Our study has several limitations. First, we focused on known monogenic diabetes genes using an NGS panel, so it was not possible to rule out the influence of variants outside the target of NGS panel analysis. Secondly, we did not conduct a functional analysis of the detected variants. In vitro, functional analysis and detailed family studies are needed to clarify the role of this variant. In addition, the HNF1A variants were classified as ‘likely benign’ by the ACMG guidelines, which may have identified functional SNPs with limited effects as potentially causative. However, NGS panel analysis can at least resolve previously reported pathogenic variants associated with the diabetes phenotype and can be considered a trigger for careful follow-up clinical investigation.
In conclusion, our case may provide useful information to elucidate the genotype–phenotype correlations of MODY. The future identification of genotypes could be helpful in predicting long-term prognosis in MODY patients.
Declaration of interest
The authors declare that there is no conflict of interest that could be perceived as prejudicing the impartiality of this case report.
Funding
This work did not receive any specific grant from any funding agency in the public, commercial, or not-for-profit sector.
Patient consent
A written informed consent has been obtained from the patient for publication.

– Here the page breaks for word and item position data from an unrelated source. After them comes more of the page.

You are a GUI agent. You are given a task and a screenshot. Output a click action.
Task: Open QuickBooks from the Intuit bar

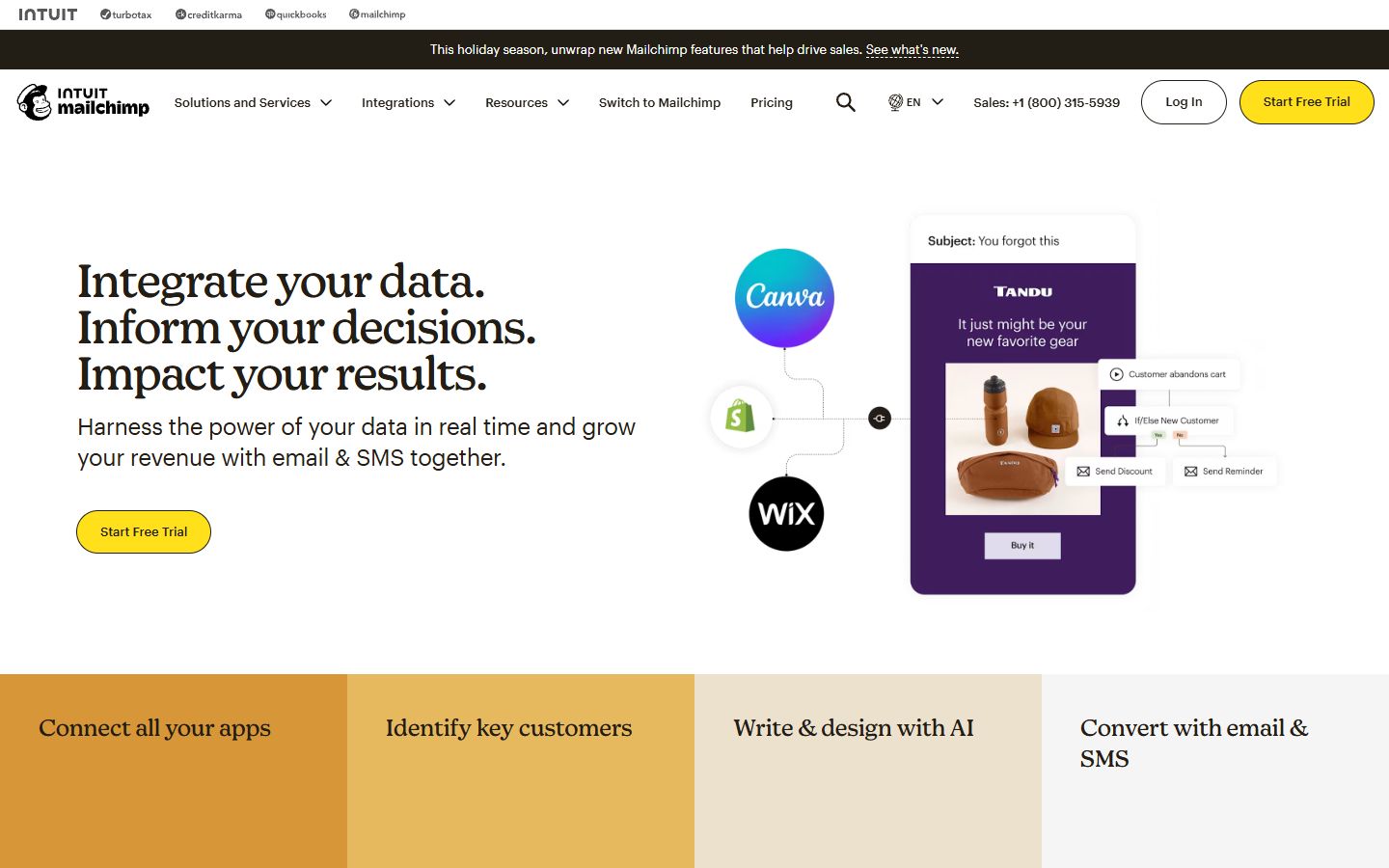click(295, 14)
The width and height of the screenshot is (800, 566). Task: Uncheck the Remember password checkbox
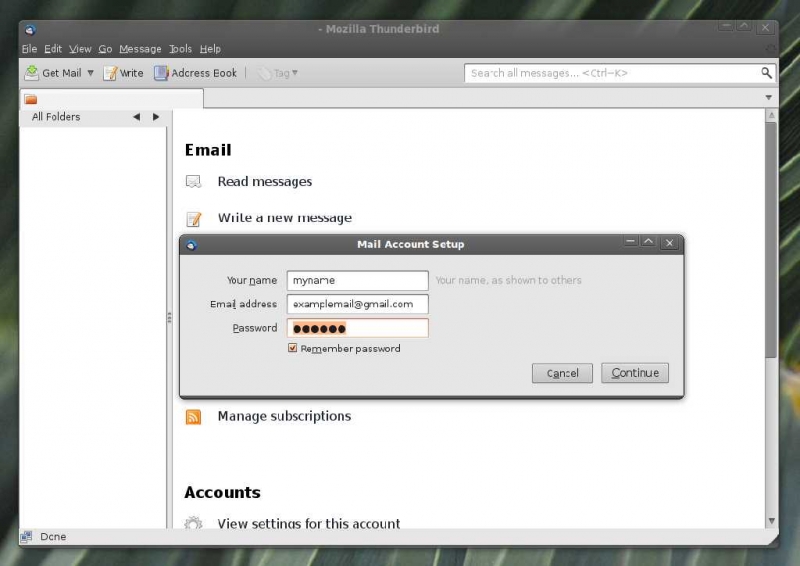point(293,349)
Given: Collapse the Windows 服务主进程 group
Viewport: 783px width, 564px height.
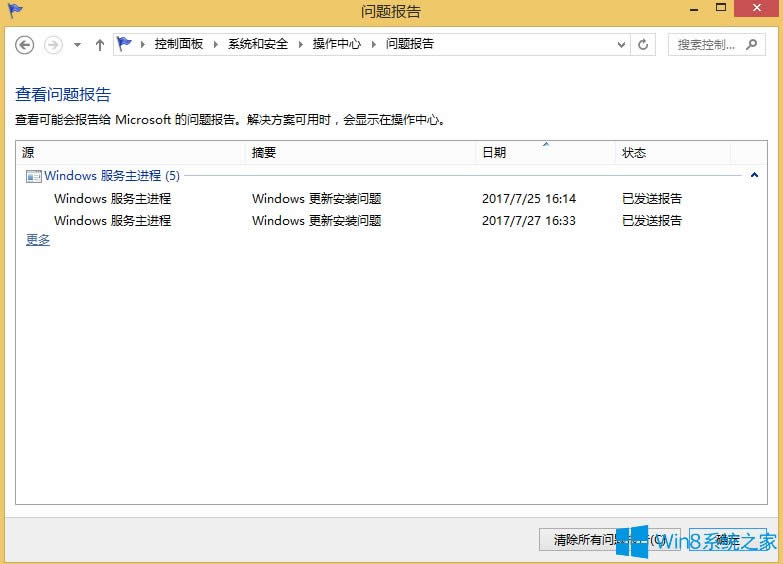Looking at the screenshot, I should 754,176.
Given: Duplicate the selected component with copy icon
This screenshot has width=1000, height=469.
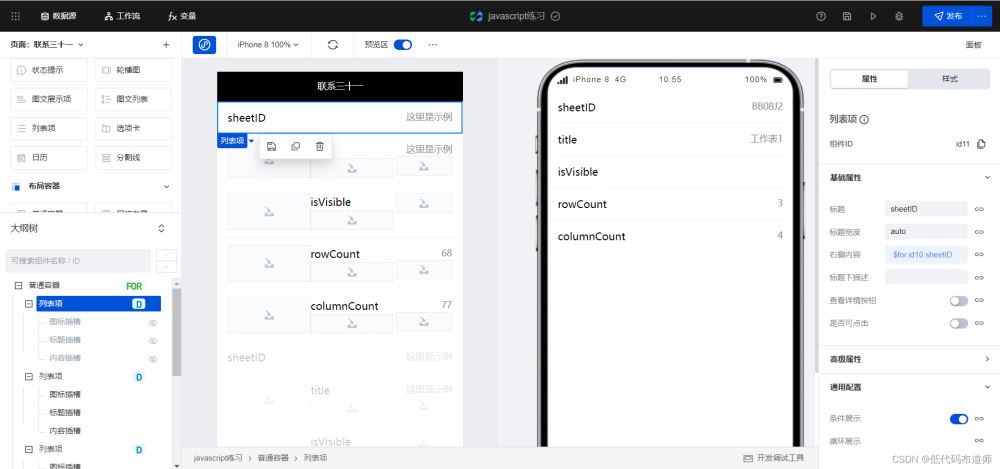Looking at the screenshot, I should pos(295,146).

Author contribution statement
DW, HY, and HN were directly involved in the management of the patient. DW drafted the case report. All of the authors contributed to and approved the final draft of the report.
Acknowledgement
We thank Sarah Williams, PhD, from Edanz (https://jp.edanz.com/ac) for editing a draft of the manuscript.
Patient’s perspective
The patient felt that the genetic analysis associated with MODY was useful in suggesting careful clinical follow-up, which enabled her to understand the need of exercise and alimentary therapy. Her general health and quality of life are better now, so she and her parents were satisfied about the genetic analysis and treatment.